Cell culture and pharmacological treatments
HEK293T cells (DSMZ) and HeLa cells (Enzo Life Sciences) were grown in Dulbecco’s modified Eagle’s medium (DMEM) containing 4.5 g l−1 of glucose (Gibco), 10% fetal bovine serum (Sigma) and 1% penicillin streptomycin (Gibco) at 37 °C. HAP1 cells (Horizon Discovery) were grown in Iscove’s modified Dulbecco’s medium containing 10% fetal bovine serum and 1% penicillin streptomycin at 37 °C. Cells were plated at a density of 50,000 cells or 400,000 cells per well in six-well plates 24 h before small-interfering RNA (siRNA) or plasmid transfection, respectively. siRNA (20 nM final concentration), plasmid (1 µg) transfections were performed 24 h after cells were plated using Lipofectamine 3000 (Thermo Fisher Scientific) according to the manufacturer’s instructions. After 24 h, cells were treated with 1 µM TSA (Sigma, T8552), 3 µM CPT (Sigma, C9911) or vehicle for the indicated time and collected for downstream procedures. It should be noted that Trischostatin A and CPT have been reported to have broad effects56,57 and that CPT decreases overall transcription57 (Supplementary Fig. 2). siRNAs used are listed in Supplementary Table 1. To block translation, WT and DMDPTC/+ cells were treated with 100 µg of cycloheximide (Sigma) or DMSO for the indicated times. For minigene transfections, cells were selected using puromycin (4 µg ml−1 for HEK293T cells and 1 µg ml−1 for HAP1 and HeLa cells). All cell lines tested negative for mycoplasma contamination.
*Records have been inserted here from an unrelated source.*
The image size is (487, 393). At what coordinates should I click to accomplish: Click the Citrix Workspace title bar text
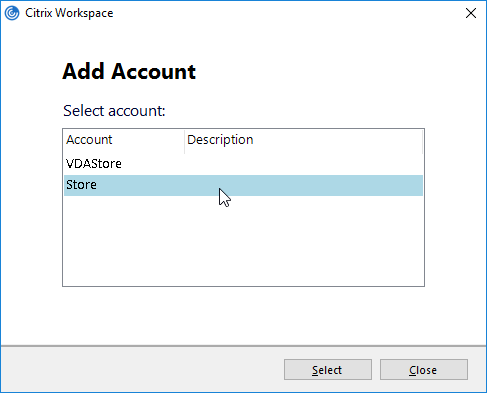coord(69,13)
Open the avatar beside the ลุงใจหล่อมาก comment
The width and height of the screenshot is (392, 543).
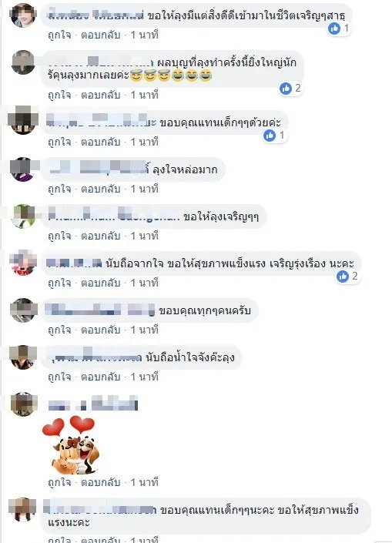click(x=22, y=169)
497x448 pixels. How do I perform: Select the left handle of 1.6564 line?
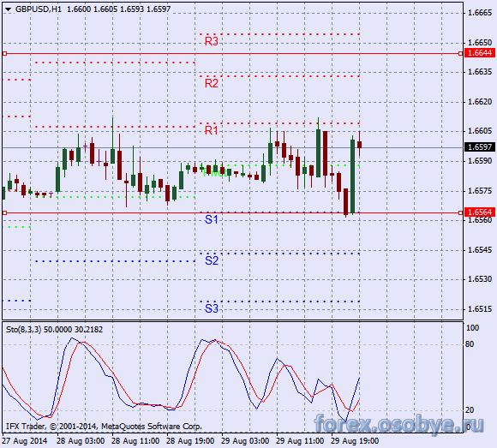coord(4,213)
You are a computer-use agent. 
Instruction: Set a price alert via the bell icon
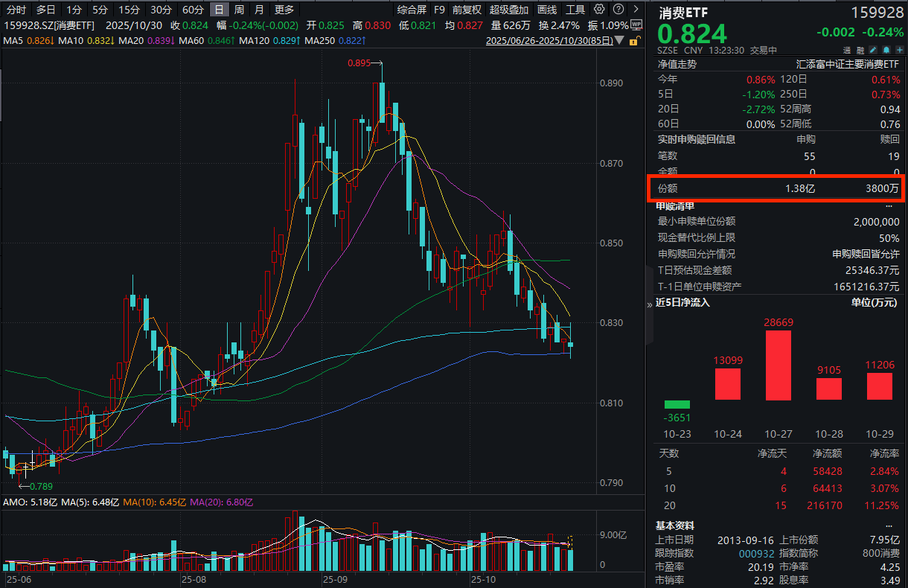click(886, 50)
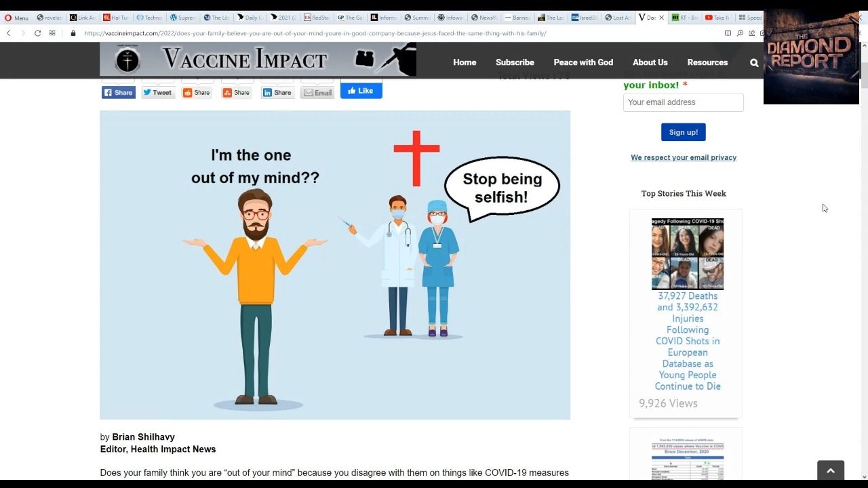Expand the About Us navigation item

click(x=650, y=62)
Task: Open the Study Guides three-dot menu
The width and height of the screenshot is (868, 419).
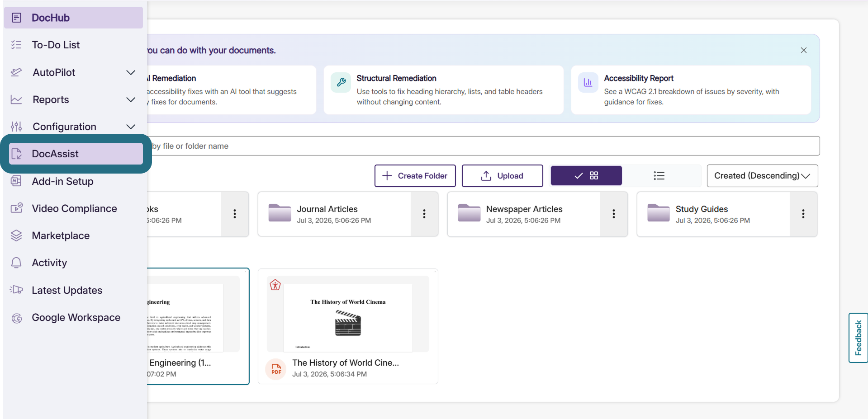Action: pos(803,214)
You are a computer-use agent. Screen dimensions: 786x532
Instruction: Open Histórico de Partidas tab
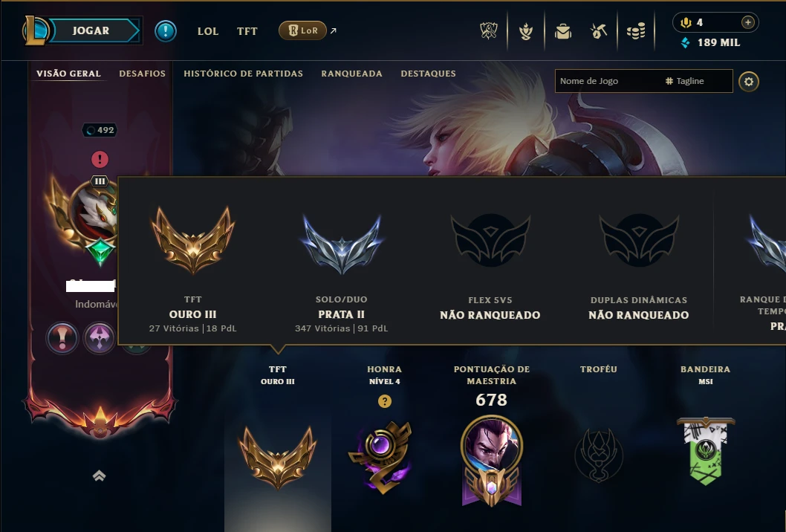243,74
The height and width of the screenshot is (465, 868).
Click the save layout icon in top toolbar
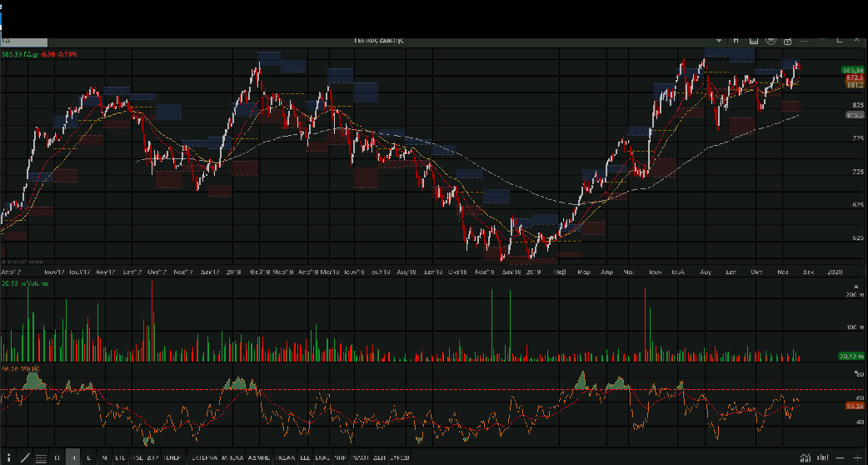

Myoblast culture and differentiation
The biopsies used for generating the myoblast lines were supplied by MyoBank, the tissue bank associated with the Institut de Myologie in Paris and affiliated with EuroBioBank. MyoBank is authorized by the French Ministry of Higher Education, Research and Innovation to distribute human samples for research purposes (authorization code AC-2019-3502). Human myoblasts were cultured in Skeletal Muscle Cell Growth Medium (Promocell), adjusted to contain 20% fetal bovine serum and 1% penicillin streptomycin, at 37 °C. They were differentiated by replacing the growth medium with Skeletal Muscle Cell Diffentiation Medium (Promocell), supplemented with 1% penicillin streptomycin, and incubation at 37 °C for 4 to 6 days (ref. 58). The characterization of the DMD human myoblast lines (including information about the tissue from which they are derived) is included in Supplementary Table 2.
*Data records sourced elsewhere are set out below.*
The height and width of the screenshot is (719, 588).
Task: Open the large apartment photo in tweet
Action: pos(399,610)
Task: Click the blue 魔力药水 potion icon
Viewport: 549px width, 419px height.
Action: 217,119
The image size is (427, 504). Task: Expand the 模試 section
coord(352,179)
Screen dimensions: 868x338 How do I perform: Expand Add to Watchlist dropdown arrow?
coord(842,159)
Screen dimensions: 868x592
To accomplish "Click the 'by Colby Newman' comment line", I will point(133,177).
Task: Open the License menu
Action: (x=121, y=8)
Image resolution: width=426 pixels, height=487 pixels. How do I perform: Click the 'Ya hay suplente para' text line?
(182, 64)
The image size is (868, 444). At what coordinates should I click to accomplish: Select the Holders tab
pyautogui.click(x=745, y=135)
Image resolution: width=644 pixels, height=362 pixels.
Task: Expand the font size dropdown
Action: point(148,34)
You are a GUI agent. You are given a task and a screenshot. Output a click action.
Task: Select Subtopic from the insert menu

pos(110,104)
C2C12 cell culture and differentiation
C2C12 cells (American Type Culture Collection) were cultured in DMEM containing 4.5 g l−1 of glucose, 10% fetal bovine serum and 1% penicillin streptomycin at 37 °C. C2C12 cells were differentiated by replacing the growth medium with DMEM containing 4.5 g l−1 of glucose and 2% horse serum and incubation at 37 °C for 3 days.
Generation of DMD PTC/+ HEK293T cells
HEK293T cells were transfected with the single-guide RNA (5′-GAATGACATACGCCCAAAGG-3′) cloned into the pSpCas9(BB)-2A-Puro plasmid, a gift from F. Zhang (Addgene no. 62988)59. HEK293T cells were seeded at a density of 600,000 cells per well in a six-well plate 24 h before plasmid transfection. Plasmid (2.5 µg) transfections were performed using Lipofectamine 3000 according to the manufacturer’s instructions. Cells were incubated for 24 h after transfection, then the transfected cells were selected with medium containing puromycin (4 μg ml−1) (Gibco) for 1 week. Puromycin resistant cells were diluted in 10-cm dishes and incubated in fresh medium until single clones formed colonies. Colonies were transferred to a 96-well plate and genomic DNA was isolated from each colony for genotyping with the primer sequences listed in Supplementary Table 3.
ASO and minigene transfections in skeletal muscle cells
All ASOs used in this study are 18mers uniformly modified with 2′-O-MOE ribose, PS linkages and 5′-methylcytosine (sequences in Supplementary Table 4). They were obtained from Integrated DNA Technologies. Human myoblasts were seeded at a density of 100.000 cells per well in a 24-well plate 24 h before ASO or minigene transfection. The myoblasts were transfected with 2.5 or 5 μM ASOs or 1.2 µg of minigene using Lipofectamine 3000 according to the manufacturer’s instructions. For the ASO transfections, the growth medium was replaced with fresh differentiation medium without ASOs 4 h post-transfection and cells were harvested 5 days after transfection. For the minigene transfections, the growth medium was replaced with fresh growth medium without the minigene 4 h post-transfection; fresh differentiation medium was added 24 h later, and cells were harvested 5 days after the differentiation medium was added. In the case of the i51-5ss ASO, where we observed an extra isoform besides the full-length and the E51-skipped isoform, we sequenced the band and found that it was generated by the use of a cryptic splice donor within E51, activated by blocking the splice site at the 5′ end of intron 51. Mouse C2C12 cells were seeded at a density of 60,000 cells per well in a 12-well plate and transfected with 5 μM ASOs using Lipofectamine 3000, according to the manufacturer’s instructions. Then 24 h after transfection, the growth medium was replaced with fresh differentiation medium without ASOs, and cells were harvested 3 days post-transfection. For the C2C12 cells, the differentiation medium was replaced daily until collection.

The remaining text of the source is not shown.